Foreste, il nostro antivirus. I cambiamenti di uso del suolo e la distruzione di habitat naturali come le foreste sono responsabili dell’insorgenza di almeno la metà delle zoonosi emergenti. La distruzione delle foreste può quindi esporre l’uomo a nuove forme di contatto con microbi e con specie selvatiche che li ospitano. Nelle foreste incontaminate dell’Africa occidentale, ad esempio, vivono alcuni pipistrelli portatori del virus Ebola. Il cambiamento di uso del territorio come le strade di accesso alla foresta, l’espansione di territori di caccia e la raccolta di carne di animali selvatici (bushmeat), lo sviluppo di villaggi e altri insediamenti in territori prima selvaggi, hanno portato la popolazione umana a un contatto più stretto con nuovi virus, favorendo l’insorgenza di nuove epidemie. Lo stesso è accaduto con patologie come la febbre gialla (che viene trasmessa, attraverso le zanzare, da scimmie infette), la leishmaniosi o l’HIV, che si è adattato all’uomo a partire dalla variante presente nelle scimmie delle foreste dell’Africa Centrale. Il consumo di bushmeat è in drammatica crescita in diverse parti del mondo – non solo in Africa – e mette terribilmente a rischio la salute umana, così come il commercio di fauna selvatica o di parti di essa (wildlife trafficking) che, oltre ad essere causa primaria di perdita di biodiversità, amplifica potenzialmente la diffusione di patogeni.
Clicca QUI per scaricare le infografiche
L’IPBES (Intergovernamental Science-Policy Platform on Biodiversity and Ecosystem Services dell’ONU), nel 2019 ha segnalato che l’azione distruttiva dell’uomo verso la natura ha raggiunto livelli senza precedenti. Il 75% dell’ambiente terrestre e circa il 66% di quello marino sono stati modificati in modo significativo e circa 1 milione di specie animali e vegetali, come mai prima si era verificato nella storia dell’umanità, rischiano l’estinzione; mentre secondo i dati del Living Planet Report redatto dal WWF nel 2018, in poco più di 40 anni il pianeta ha perso in media il 60% delle popolazioni di vertebrati.

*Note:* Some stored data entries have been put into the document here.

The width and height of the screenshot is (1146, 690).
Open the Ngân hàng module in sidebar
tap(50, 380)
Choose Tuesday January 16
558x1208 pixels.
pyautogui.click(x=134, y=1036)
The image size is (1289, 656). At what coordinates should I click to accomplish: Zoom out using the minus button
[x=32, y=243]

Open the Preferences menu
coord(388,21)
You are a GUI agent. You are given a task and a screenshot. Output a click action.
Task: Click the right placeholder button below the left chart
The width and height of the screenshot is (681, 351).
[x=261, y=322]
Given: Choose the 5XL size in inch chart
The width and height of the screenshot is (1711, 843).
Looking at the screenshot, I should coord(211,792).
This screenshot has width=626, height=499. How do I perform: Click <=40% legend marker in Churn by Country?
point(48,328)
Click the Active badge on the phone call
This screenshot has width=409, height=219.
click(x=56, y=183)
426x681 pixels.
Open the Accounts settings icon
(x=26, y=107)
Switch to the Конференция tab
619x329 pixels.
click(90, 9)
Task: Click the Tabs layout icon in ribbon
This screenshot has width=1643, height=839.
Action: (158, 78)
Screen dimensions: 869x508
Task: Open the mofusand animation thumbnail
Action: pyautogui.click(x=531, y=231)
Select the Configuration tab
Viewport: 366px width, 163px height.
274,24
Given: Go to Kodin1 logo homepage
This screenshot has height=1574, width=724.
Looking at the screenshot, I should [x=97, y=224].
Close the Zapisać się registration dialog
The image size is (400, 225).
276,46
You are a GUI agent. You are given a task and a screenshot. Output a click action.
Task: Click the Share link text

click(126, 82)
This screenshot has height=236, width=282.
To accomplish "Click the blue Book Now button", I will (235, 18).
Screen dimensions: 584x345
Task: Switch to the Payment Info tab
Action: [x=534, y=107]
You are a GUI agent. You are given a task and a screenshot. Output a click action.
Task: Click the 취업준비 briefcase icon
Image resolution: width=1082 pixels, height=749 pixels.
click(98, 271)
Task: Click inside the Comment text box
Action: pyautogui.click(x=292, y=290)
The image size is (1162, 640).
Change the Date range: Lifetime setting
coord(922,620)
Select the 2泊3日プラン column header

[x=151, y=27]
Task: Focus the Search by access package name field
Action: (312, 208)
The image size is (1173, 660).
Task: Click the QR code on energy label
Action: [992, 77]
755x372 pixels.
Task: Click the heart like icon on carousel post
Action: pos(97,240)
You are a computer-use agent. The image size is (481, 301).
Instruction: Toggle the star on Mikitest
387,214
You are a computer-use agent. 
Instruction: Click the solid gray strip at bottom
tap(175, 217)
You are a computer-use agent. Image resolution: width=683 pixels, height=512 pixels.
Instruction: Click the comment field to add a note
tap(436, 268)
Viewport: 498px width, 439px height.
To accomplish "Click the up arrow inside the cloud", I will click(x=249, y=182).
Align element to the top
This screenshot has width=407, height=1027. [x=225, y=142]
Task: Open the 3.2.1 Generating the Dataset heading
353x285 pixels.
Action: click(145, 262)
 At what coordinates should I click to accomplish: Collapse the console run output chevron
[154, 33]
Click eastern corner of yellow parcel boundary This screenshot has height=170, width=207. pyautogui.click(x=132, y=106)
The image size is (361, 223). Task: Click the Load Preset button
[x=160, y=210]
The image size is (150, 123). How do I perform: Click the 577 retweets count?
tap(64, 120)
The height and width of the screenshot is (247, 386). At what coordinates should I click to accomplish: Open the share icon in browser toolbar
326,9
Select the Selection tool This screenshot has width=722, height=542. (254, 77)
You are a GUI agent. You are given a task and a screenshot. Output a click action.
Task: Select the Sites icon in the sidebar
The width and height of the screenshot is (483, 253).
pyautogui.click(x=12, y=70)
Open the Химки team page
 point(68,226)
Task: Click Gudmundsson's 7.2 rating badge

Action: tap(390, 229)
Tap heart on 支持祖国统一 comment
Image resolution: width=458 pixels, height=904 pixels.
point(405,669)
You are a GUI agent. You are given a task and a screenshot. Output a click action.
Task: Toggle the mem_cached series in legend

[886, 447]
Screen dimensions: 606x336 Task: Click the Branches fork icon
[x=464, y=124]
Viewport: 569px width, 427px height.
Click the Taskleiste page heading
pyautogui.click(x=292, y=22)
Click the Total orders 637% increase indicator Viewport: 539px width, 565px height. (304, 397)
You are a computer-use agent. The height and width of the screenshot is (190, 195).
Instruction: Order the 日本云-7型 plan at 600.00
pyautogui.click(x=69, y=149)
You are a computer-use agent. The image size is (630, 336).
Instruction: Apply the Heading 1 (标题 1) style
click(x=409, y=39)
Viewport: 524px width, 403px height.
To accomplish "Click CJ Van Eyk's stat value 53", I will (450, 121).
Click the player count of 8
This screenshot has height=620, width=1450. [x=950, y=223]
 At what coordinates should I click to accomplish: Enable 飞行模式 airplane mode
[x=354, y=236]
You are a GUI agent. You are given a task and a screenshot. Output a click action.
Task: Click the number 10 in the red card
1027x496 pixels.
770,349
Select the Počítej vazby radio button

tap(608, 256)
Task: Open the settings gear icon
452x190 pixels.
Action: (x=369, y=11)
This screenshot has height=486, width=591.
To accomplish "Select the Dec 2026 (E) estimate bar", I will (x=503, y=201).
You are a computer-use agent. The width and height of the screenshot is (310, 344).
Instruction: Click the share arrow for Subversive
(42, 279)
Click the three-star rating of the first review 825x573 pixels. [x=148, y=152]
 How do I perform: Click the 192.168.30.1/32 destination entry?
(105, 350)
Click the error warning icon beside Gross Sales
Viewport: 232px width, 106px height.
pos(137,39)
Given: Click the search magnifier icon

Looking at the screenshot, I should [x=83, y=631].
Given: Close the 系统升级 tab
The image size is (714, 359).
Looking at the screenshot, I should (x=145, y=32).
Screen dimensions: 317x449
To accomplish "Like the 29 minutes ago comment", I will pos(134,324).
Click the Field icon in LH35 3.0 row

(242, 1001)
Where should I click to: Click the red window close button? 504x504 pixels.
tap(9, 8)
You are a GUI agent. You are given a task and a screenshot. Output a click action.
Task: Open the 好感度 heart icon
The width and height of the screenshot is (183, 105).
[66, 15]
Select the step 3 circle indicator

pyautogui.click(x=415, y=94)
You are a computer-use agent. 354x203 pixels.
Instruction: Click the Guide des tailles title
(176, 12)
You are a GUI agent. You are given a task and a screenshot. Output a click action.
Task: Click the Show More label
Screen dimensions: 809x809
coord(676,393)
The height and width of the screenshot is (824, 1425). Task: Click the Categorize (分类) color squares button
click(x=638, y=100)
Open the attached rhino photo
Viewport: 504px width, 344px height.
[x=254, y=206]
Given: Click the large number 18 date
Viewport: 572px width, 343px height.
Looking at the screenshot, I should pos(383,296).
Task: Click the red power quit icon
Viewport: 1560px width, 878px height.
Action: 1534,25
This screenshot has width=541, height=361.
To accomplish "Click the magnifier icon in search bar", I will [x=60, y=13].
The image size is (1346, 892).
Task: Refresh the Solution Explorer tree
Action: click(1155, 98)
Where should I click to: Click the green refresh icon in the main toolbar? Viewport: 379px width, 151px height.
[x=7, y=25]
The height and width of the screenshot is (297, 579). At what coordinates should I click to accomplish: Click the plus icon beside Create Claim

In 50 anni la popolazione mondiale è raddoppiata, così come dal 1980 sono raddoppiate le emissioni di gas serra, provocando un aumento delle temperature medie globali di un 1°C rispetto all’epoca preindustriale e causando un aumento del livello medio globale del mare tra i 16 e i 21 centimetri dal 1900. Oggi inoltre abbiamo perso circa il 50% della superficie delle foreste, che ospitano circa l’80% della biodiversità terrestre, contribuiscono alla lotta al cambiamento climatico, proteggono la nostra salute e garantiscono la nostra sopravvivenza: secondo dati più recenti, infatti, le foreste pluviali producono da sole oltre il 40% dell’ossigeno atmosferico.
Costi umani ed economici. Come è possibile vedere dalla mappa, le principali minacce alla salute non solo hanno un bilancio pesante in termini di vite umane, ma rappresentano anche un costo economico altissimo. Oltre alla portata sanitaria e alla conseguente mortalità dovuta a queste zoonosi, il cui valore è chiaramente incalcolabile, è infatti indicativo valutare anche il loro impatto socio-economico. Ad esempio, a fronte di circa 8.000 persone infette, la perdita economica dovuta all’esplosione della SARS nel 2003 è costata all’economia globale tra i 30 e i 50 miliardi di dollari. Altre zoonosi, meno prese in considerazione dai media, come ad esempio l’echinococco (che viene trasmesso all’uomo dai cani e che ha alcuni ungulati come ospiti intermedi), costa ogni anno in analisi e farmaci ben 4 miliardi di dollari. Cifre che l’emergenza legata ai contagi del SARS-CoV-2, per gli effetti sulla salute pubblica, l’economia e la finanza, sembra avere già superato in maniera significativa.